Neron asked him questions all day — a full day, with two tattooed barbarians standing by. Sophokles didn’t like torture any more than the next man — and he kept pointing out that he’d have more value as an agent than as a tortured corpse.

Finally — after a day — Neron came over and gave him a bowl of soup. ‘One more time — you were after Satyrus of Tanais?’

Sophokles, who had answered this ten times, shrugged. ‘Yes.’

Neron looked angry, but Sophokles had figured out long since that he, Sophokles, was not the target.

‘And you lost him?’ Neron asked.

‘Twice. Lost him at the edge of the Euphrates — Zeugman — twenty days ago. Then I shadowed Seleucus for a few days, until … well, I had a wound. Then I lost him again. He went north.’
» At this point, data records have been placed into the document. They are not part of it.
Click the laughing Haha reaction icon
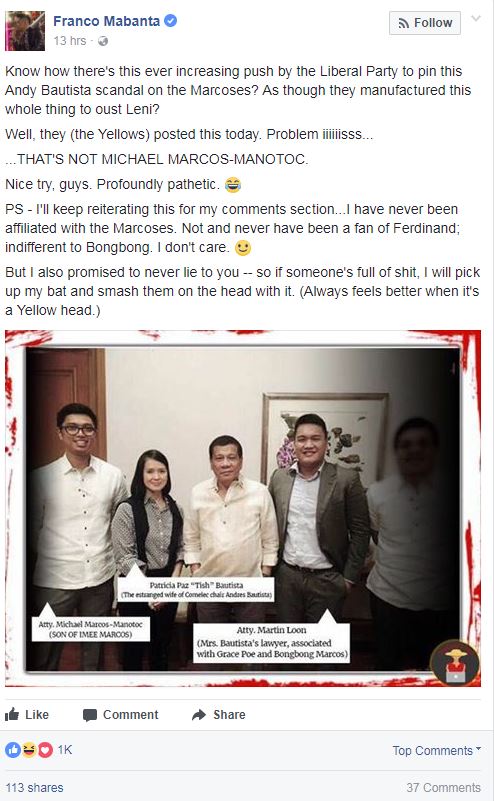Viewport: 494px width, 801px height. (29, 749)
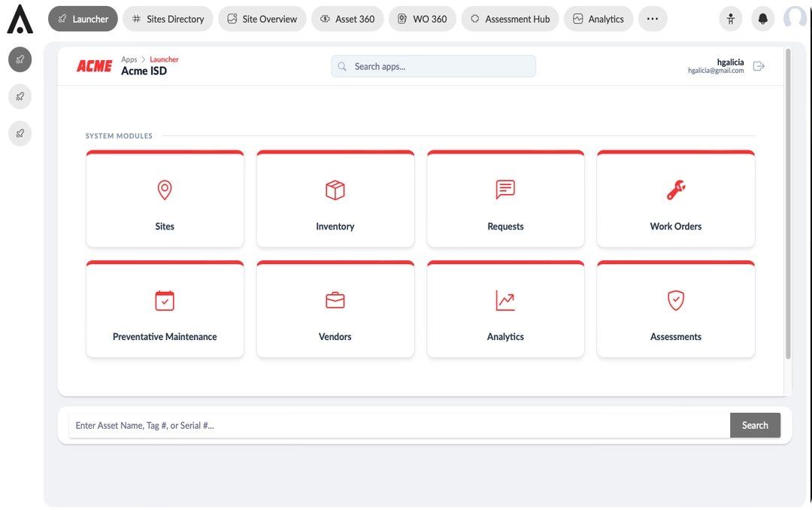
Task: Open the Work Orders module
Action: (675, 198)
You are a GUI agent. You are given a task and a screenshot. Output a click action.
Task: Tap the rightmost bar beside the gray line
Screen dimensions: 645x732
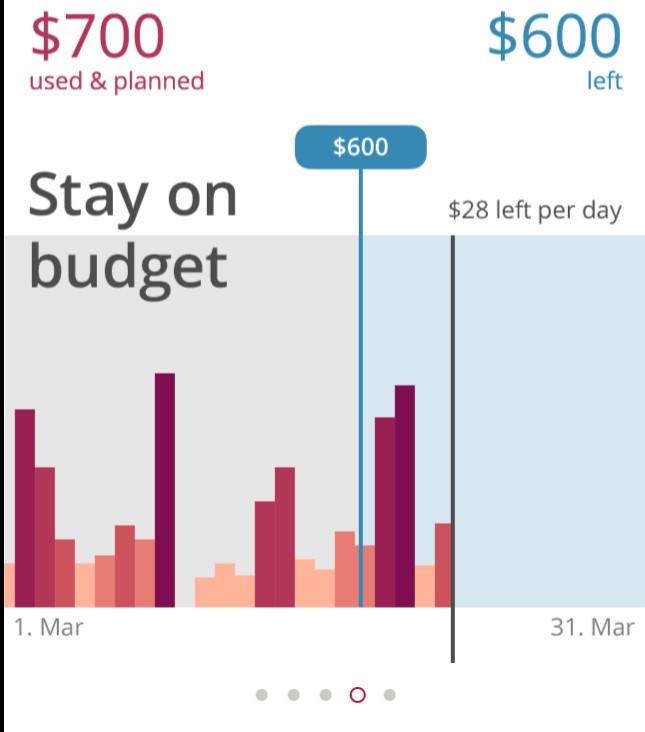(442, 565)
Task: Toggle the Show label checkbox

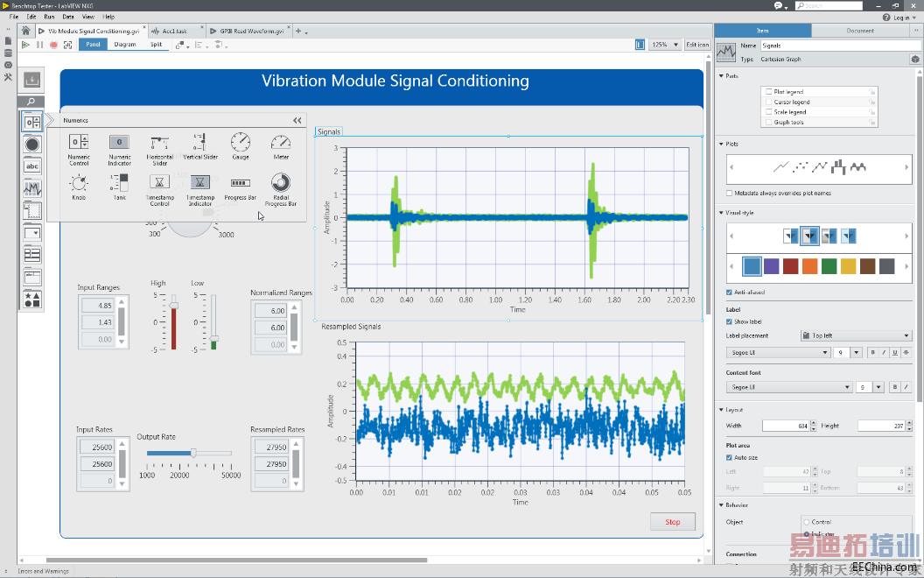Action: 730,321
Neron put his face in his hands. ‘Satyrus of Tanais sailed around our fleet to join Seleucus. And then he left Seleucus riding north. That’s what you are telling me. Satyrus is the linchpin between their armies. And he went north.’

Sophokles found the soup more interesting than the theory. He made the sound men make when they don’t care to speak.

Neron left him for a while, and then returned.

‘We want you to go back to Seleucus,’ he said. ‘And spy.’

Sophokles shrugged. ‘Better Seleucus than Lysimachos. None of his easterners will know me, and my Persian is pretty good.’ He finished the soup. ‘And kill Satyrus?’

Demetrios the golden, in his second-best breastplate and with his helmet under his arm, came in. ‘Absolutely not. If I hear that he was assassinated, I’ll see you cut in quarters and burned. Am I making myself clear? I am the man who will kill Satyrus — in single combat. I have dreamed it. He is the worthy opponent of my story, and I will not have him killed.’

Neron raised an eyebrow.

Demetrios sighed. ‘Neron, I know you have our best interests at heart. But we have more than two hundred elephants, fifty thousand hoplites, and the finest cavalry in the world. And Pater, and me. Don’t you see? We want this battle. This is where we get them all together and we smash them like a pot. With just a little luck, we kill Seleucus and his idiot son and Lysimachos and Satyrus. The lot. Cut the heads off the hydra, and we’re done.’